A ’Martian Stone’
This mineral was first found in Russia. Its discovery credit could have been assigned to Russian scientists, if the find had been registered properly. In reality, the glory of discoverers was given to German geologists, who even named this mineral after Goethe, a German writer and statesman. He himself, being a collector, did not oppose their decision and approved ’goethite’ as a name for the brand new finding, to which Mars owes its colour.
In ancient mythology, goethite was thought to assist a goddess Hecate in guiding people out of the world of the living into the one of the dead. The magicians of that time believed the mineral could be used for controlling the soul of a dead person. In the pursuit of goethite, those living in the Afterlife were ready to follow any commands from the stone’s owner - all of them, just to touch this mineral.
Through the use of goethite stone in numerous rituals, people found out it could serve as a source of iron. Pagan priests were accustomed to heating and polishing the samples; and they were the ones to observe the metal reduction process. It is in fact a common belief that this coincidence led to the beginning of the Iron Age. The first to start producing iron en masse were, however, the Hittites, people of Anatolian descent. They were burning goethite with charcoal in stoves to extract the metal.

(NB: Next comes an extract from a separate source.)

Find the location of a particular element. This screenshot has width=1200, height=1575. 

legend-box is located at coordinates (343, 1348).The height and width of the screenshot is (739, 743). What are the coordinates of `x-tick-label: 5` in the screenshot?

In the Middle Ages, another use for the mineral was found - a fast colouring pigment made of it became popular among artists and icon painters. Beauty products, coloured fabrics - they all consisted of this pigment. Moreover, decorative cosmetic products made up of goethite are still available on the market even now, in the XXI century. These makeup products are in general more environmental friendly; they are also good for the skin.

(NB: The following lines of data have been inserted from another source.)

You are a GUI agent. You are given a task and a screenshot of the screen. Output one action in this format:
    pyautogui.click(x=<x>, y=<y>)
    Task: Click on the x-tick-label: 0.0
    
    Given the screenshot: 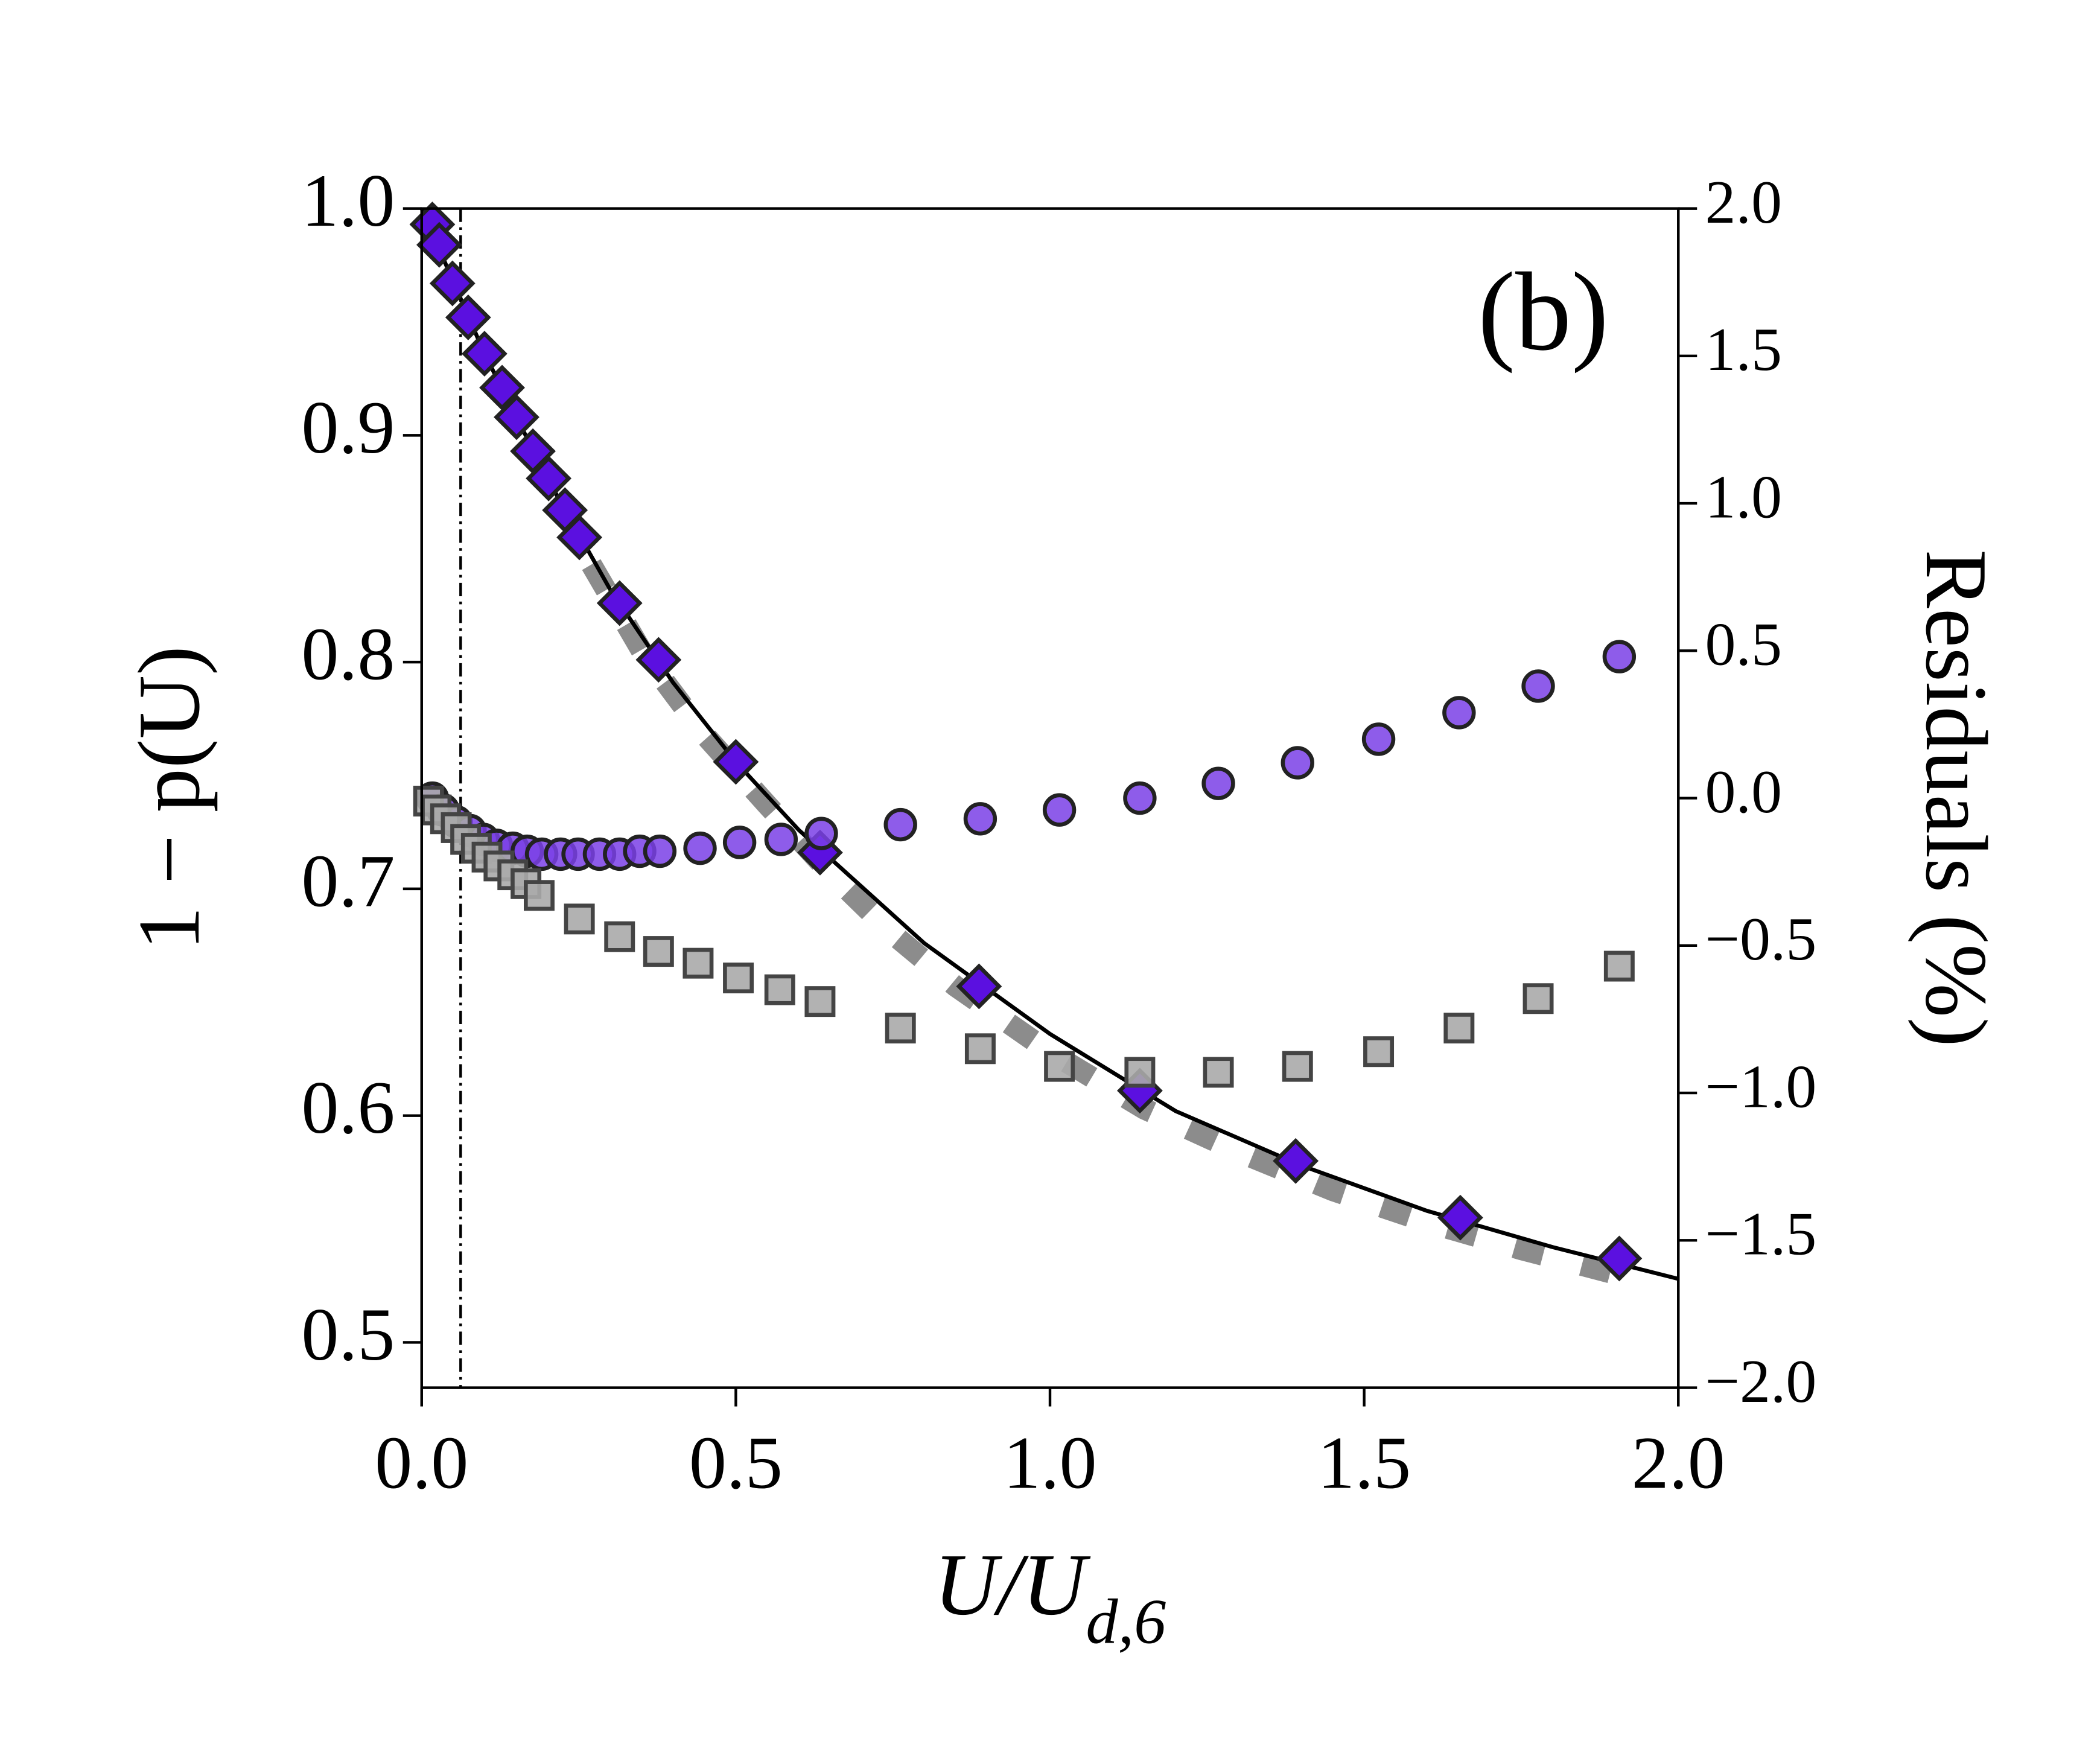 What is the action you would take?
    pyautogui.click(x=422, y=1462)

As of now, the stone is anticipated to provide the key for solving one of the world’s greatest mysteries. Goethite is one of the minerals that makes up the Martian soil. Many scientists believe some samples of this stone may have preserved traces of life forms who were once inhabiting Mars.

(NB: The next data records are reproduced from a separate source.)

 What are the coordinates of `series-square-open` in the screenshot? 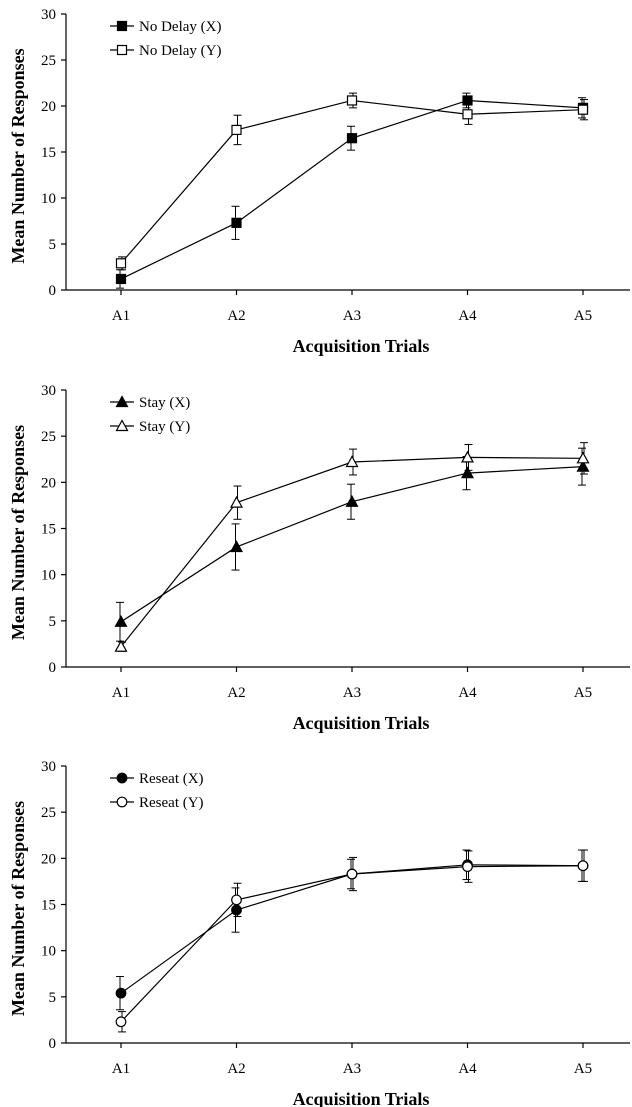 It's located at (352, 182).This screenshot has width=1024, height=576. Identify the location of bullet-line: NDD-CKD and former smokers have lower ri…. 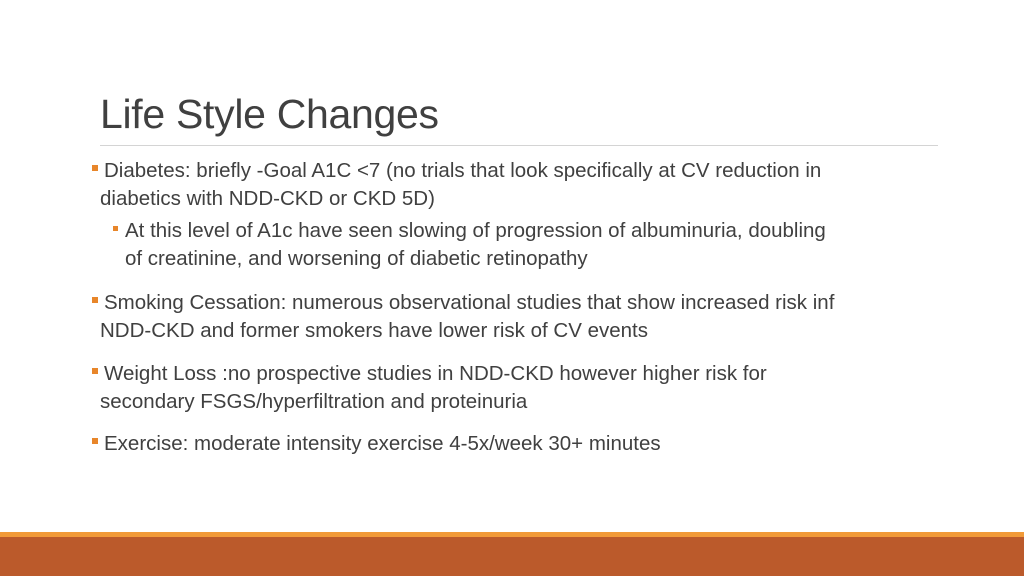
(374, 330).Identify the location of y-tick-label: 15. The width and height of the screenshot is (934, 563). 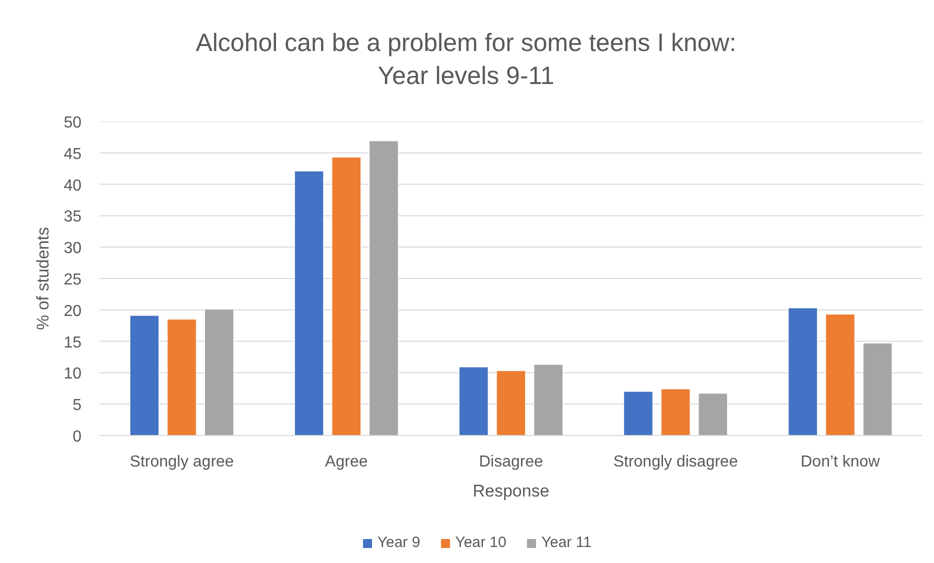
(73, 343).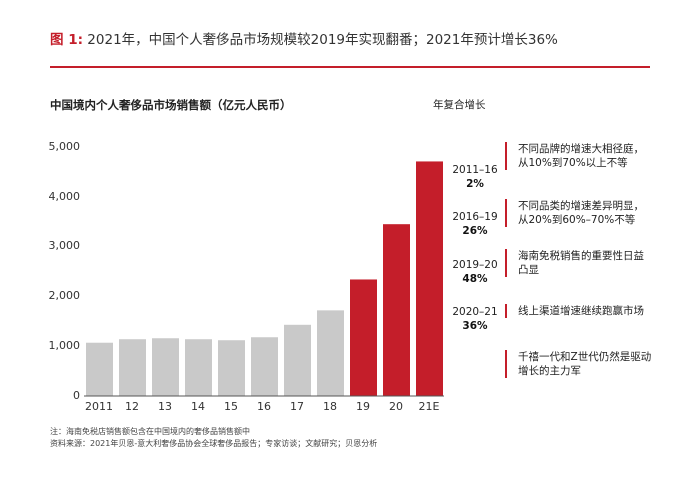 This screenshot has width=700, height=484. Describe the element at coordinates (475, 170) in the screenshot. I see `cagr-period: 2011–16` at that location.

The visual appearance of goethite may somewhat resemble the surface of the farthest planets, with their dead volcanoes and numerous craters. Goethite can even generate electricity. On the other side, the mineral is of no value for jewellers, even though collectible items of goethite are highly valued. The ones of specific attention are its compounds - the specimens of incredible beauty are usually compound minerals, which are composed of goethite and some other elements.